Exercise details.
Pictures aside, reproduce exactly and only the lines below, starting at the one containing "The width and" and ending at the last line.

Material for this task.
::::

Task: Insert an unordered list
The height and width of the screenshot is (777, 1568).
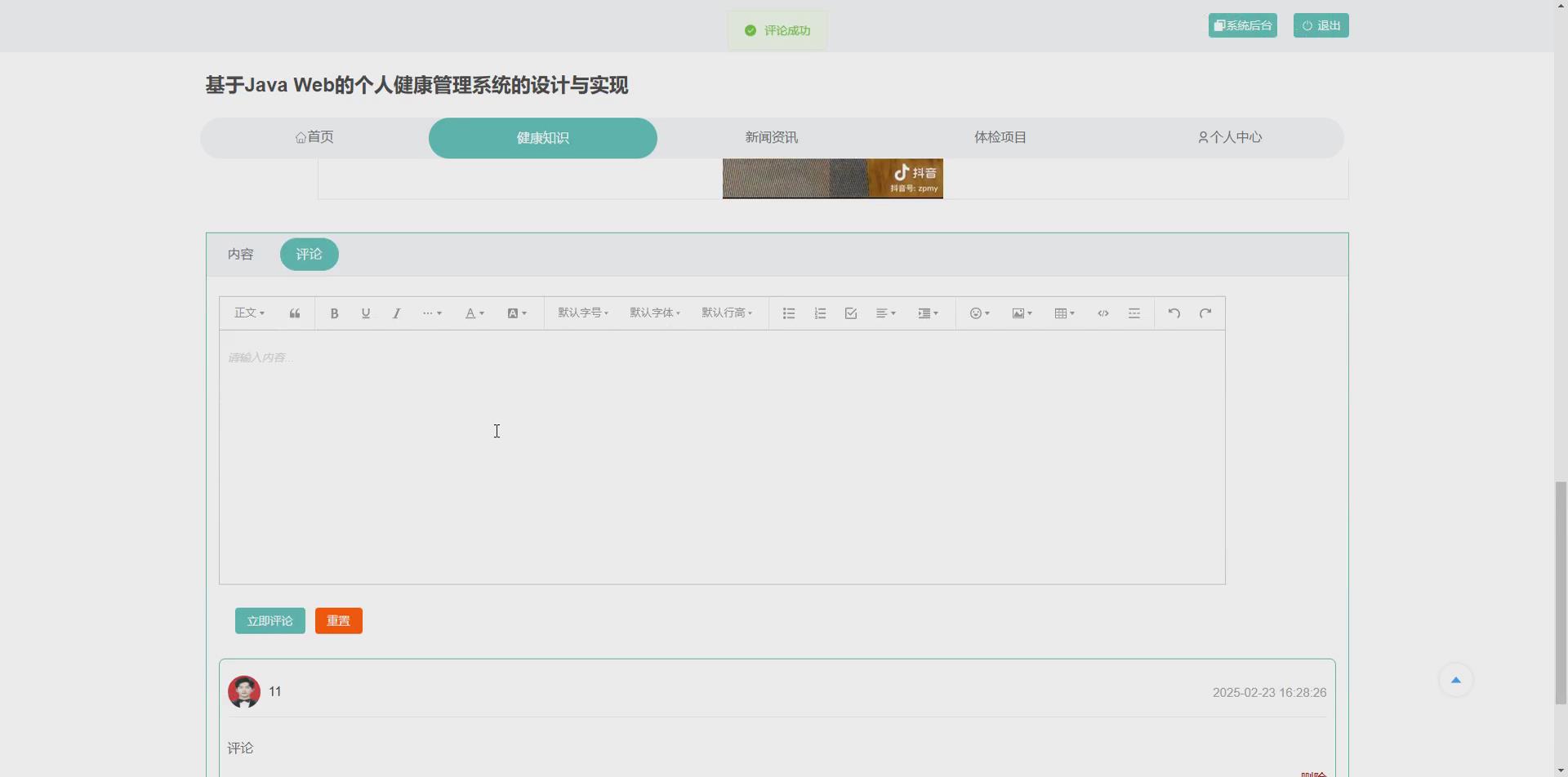Action: pos(788,313)
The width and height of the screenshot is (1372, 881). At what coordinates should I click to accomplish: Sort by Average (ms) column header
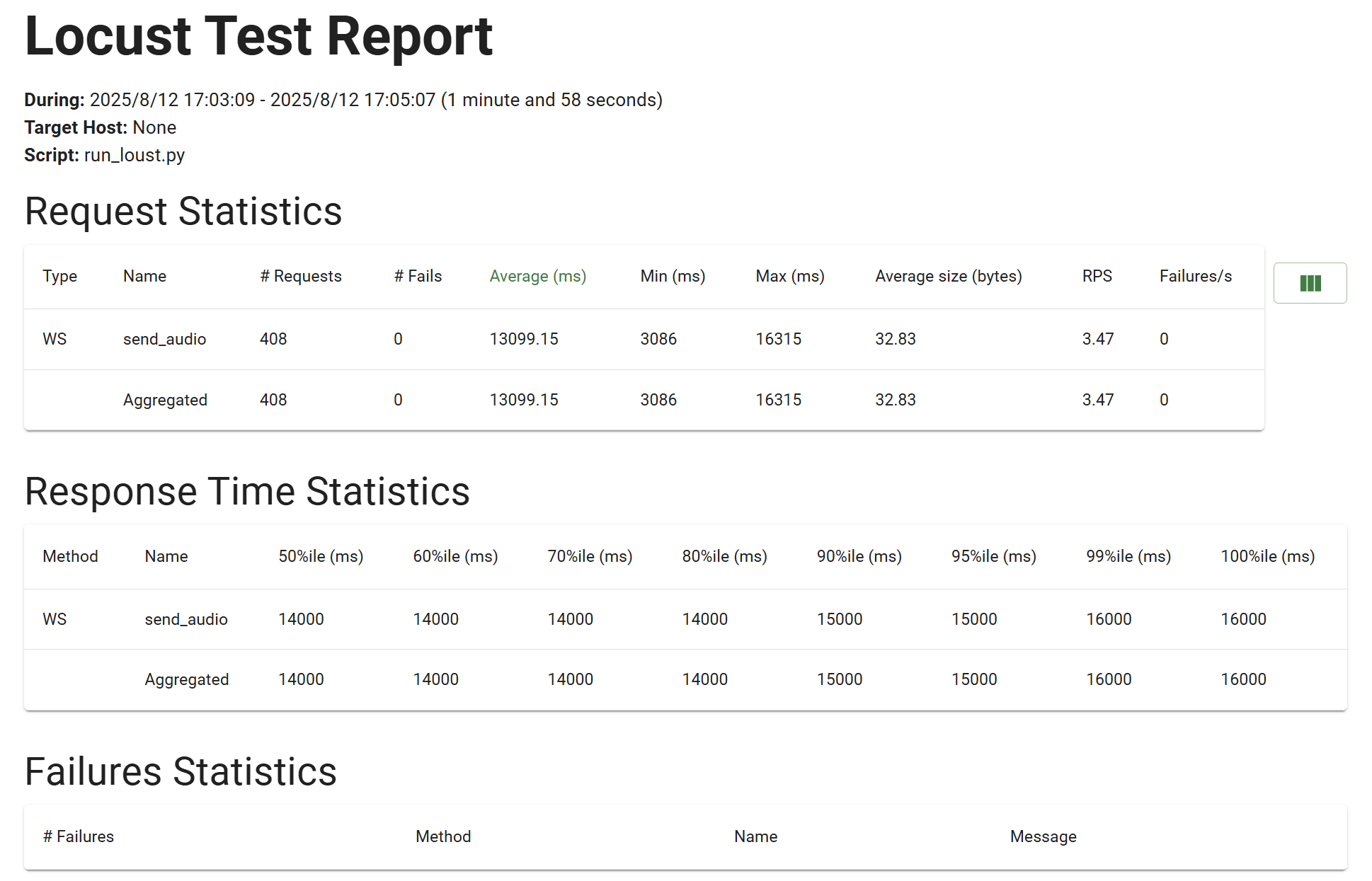pos(537,276)
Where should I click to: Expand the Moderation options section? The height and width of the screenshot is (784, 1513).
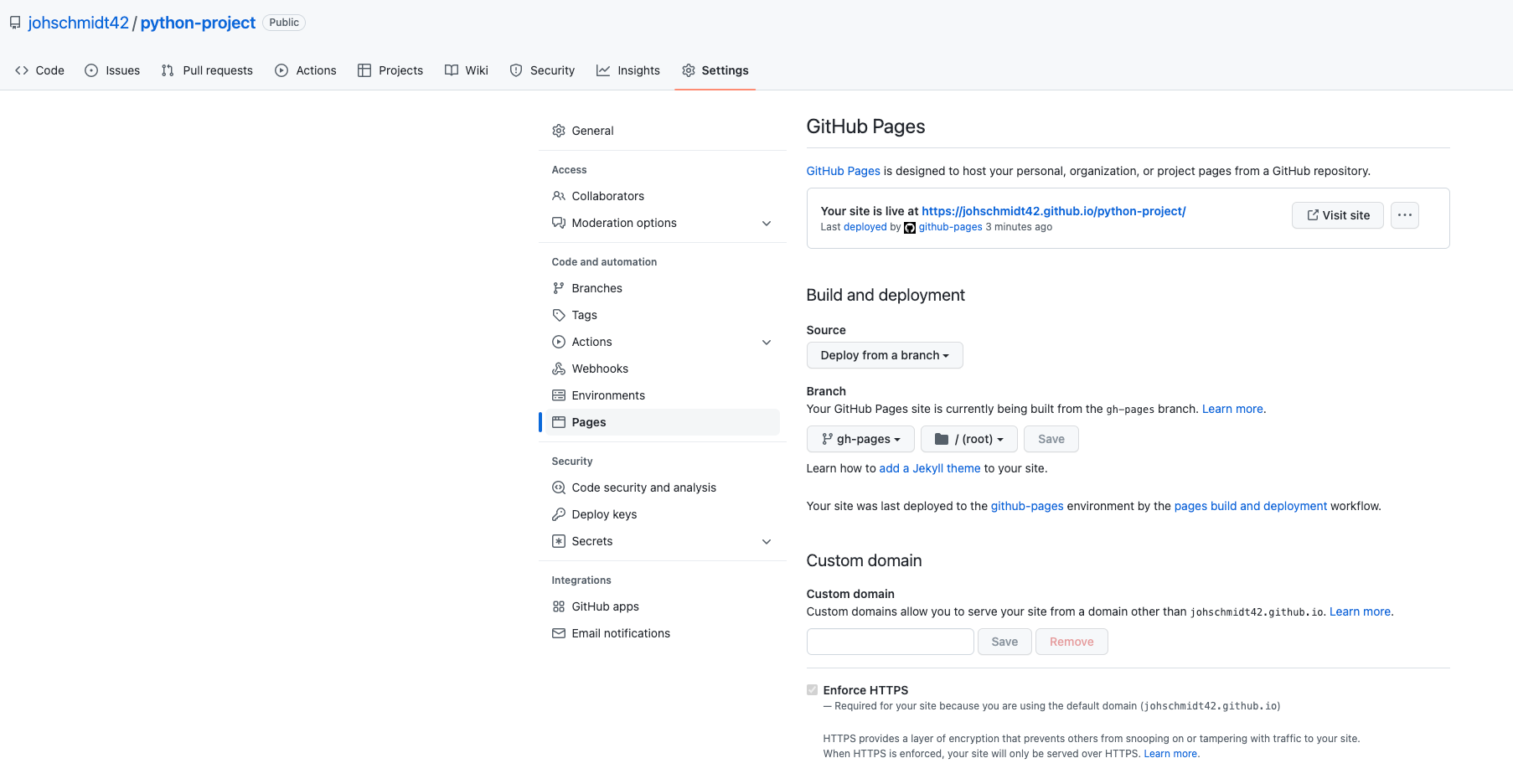click(767, 223)
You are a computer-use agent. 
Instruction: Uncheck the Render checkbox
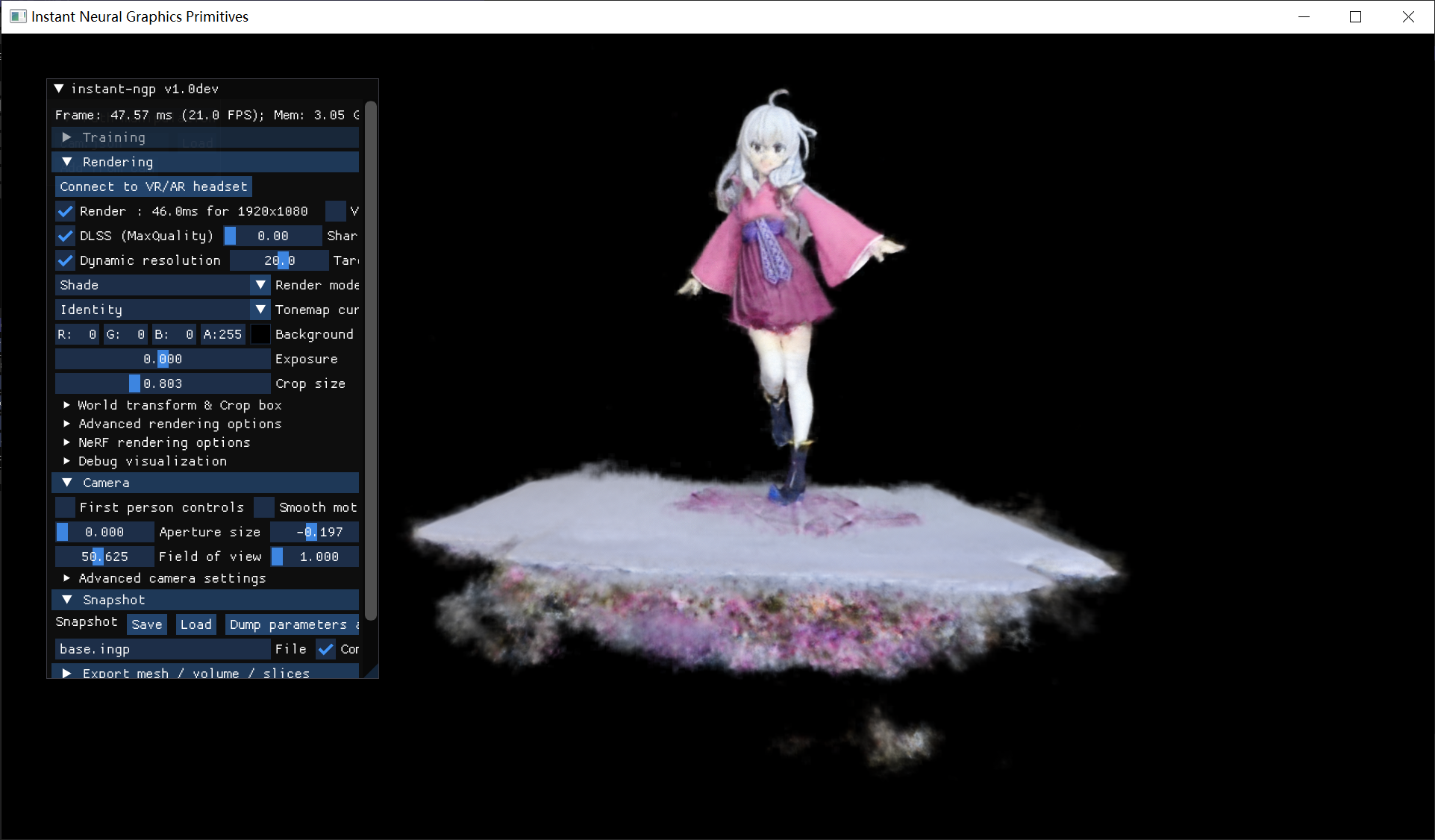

::::

Output for this task.
The width and height of the screenshot is (1372, 881). At what coordinates should I click to accomplish: Sort by Average (ms) column header
pos(537,276)
Where should I click to: Expand the Moderation options section? The height and width of the screenshot is (784, 1513).
click(767, 223)
You are a computer-use agent. 
Instruction: Uncheck the Render checkbox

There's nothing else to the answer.